▸ **Target pointing data**:
## START

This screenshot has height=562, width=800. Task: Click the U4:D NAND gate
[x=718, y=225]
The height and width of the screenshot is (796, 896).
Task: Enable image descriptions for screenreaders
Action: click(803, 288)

## END
## START

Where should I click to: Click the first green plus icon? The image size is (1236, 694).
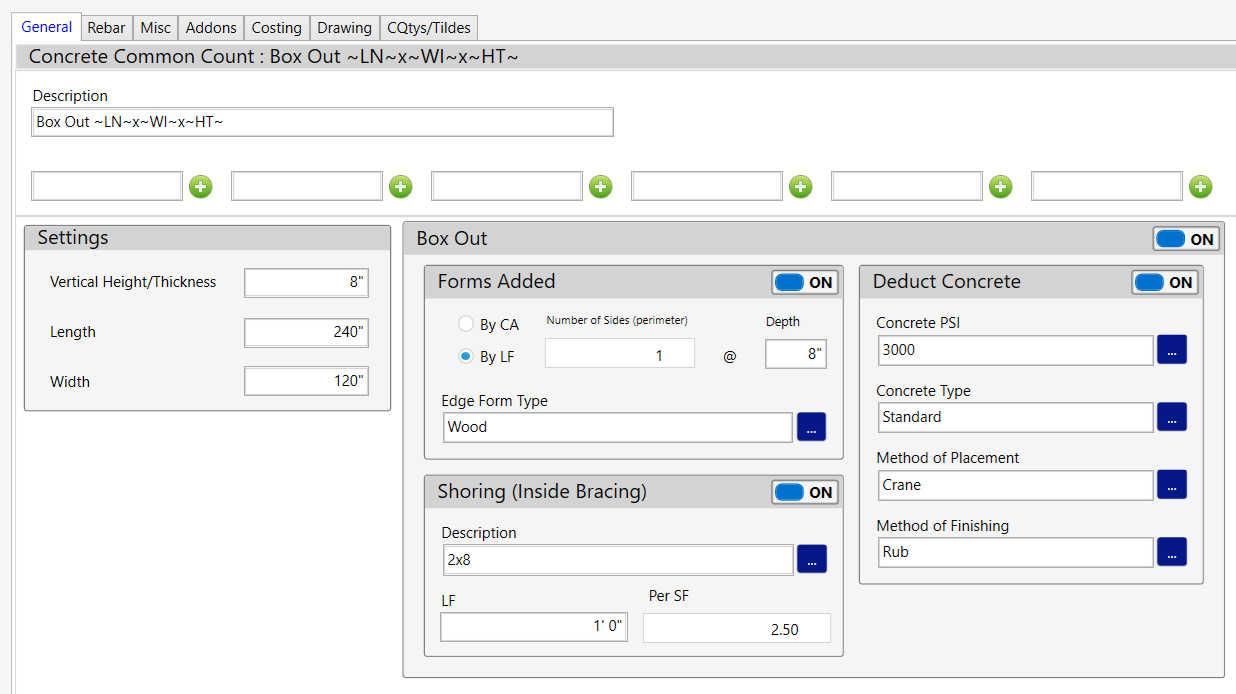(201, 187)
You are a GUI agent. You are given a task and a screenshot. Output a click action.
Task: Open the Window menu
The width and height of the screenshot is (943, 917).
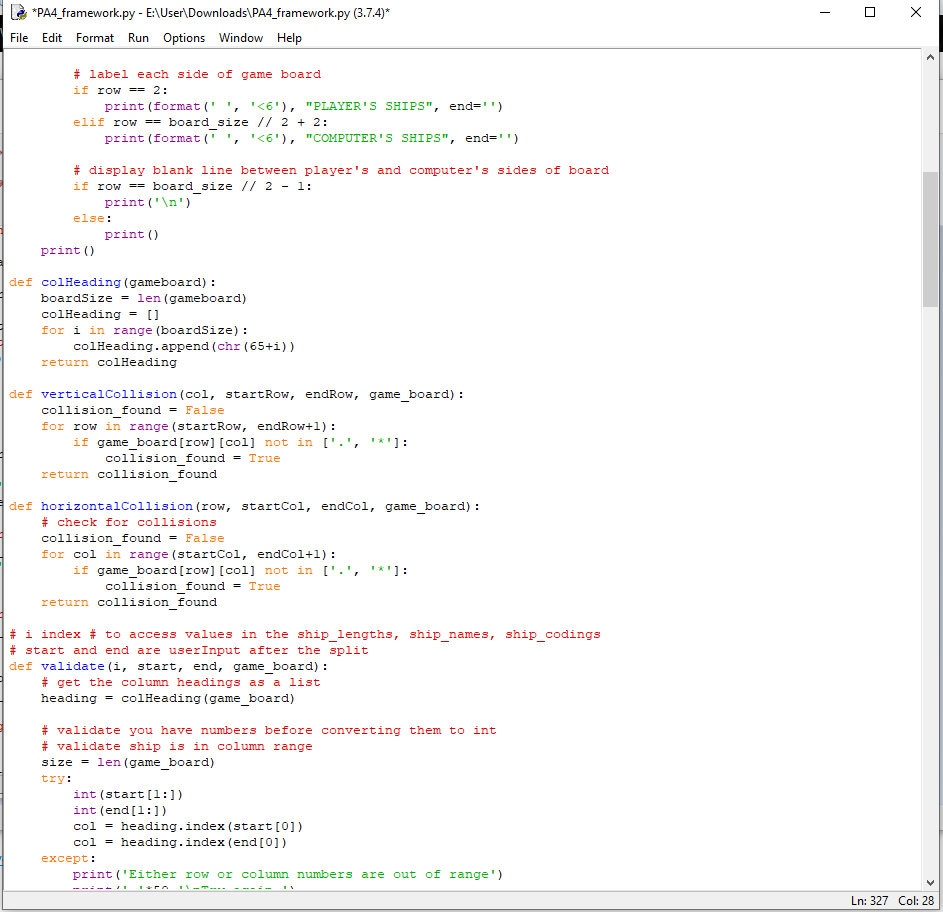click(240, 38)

## END

Copy out everything from the line containing "This screenshot has" down to the line containing "Action: click(803, 288)", both of those lines included.

▸ **FULL OUTPUT**:
This screenshot has height=562, width=800. Task: Click the U4:D NAND gate
[x=718, y=225]
The height and width of the screenshot is (796, 896).
Task: Enable image descriptions for screenreaders
Action: click(803, 288)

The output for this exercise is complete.